Exercise aim:
Would you please copy exactly the line with "beautiful thong set" and all lines that follow it in the data below, through the last one?

Screenshot grounding data:
+ + + + + + +

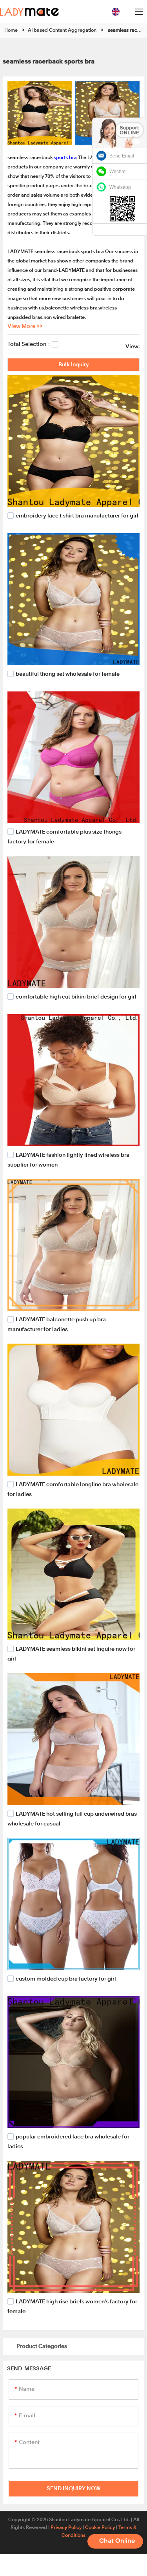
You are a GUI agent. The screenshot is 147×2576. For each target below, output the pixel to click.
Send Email (121, 156)
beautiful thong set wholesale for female (68, 674)
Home (11, 30)
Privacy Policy (66, 2527)
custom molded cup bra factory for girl (66, 1979)
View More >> (25, 326)
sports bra (65, 158)
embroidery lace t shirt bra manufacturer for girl (77, 516)
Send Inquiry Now (74, 2488)
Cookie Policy (100, 2527)
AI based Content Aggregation (62, 30)
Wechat (117, 171)
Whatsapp (120, 187)
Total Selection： (29, 344)
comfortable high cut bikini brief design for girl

+ + + + + + +

Solution to this task:
beautiful thong set wholesale for female (68, 674)
Home (11, 30)
Privacy Policy (66, 2527)
custom molded cup bra factory for girl (66, 1979)
View More >> (25, 326)
sports bra (65, 158)
embroidery lace t shirt bra manufacturer for girl (77, 516)
Send Inquiry Now (74, 2488)
Cookie Policy (100, 2527)
AI based Content Aggregation (62, 30)
Wechat (117, 171)
Whatsapp (120, 187)
Total Selection： (29, 344)
comfortable high cut bikini brief design for girl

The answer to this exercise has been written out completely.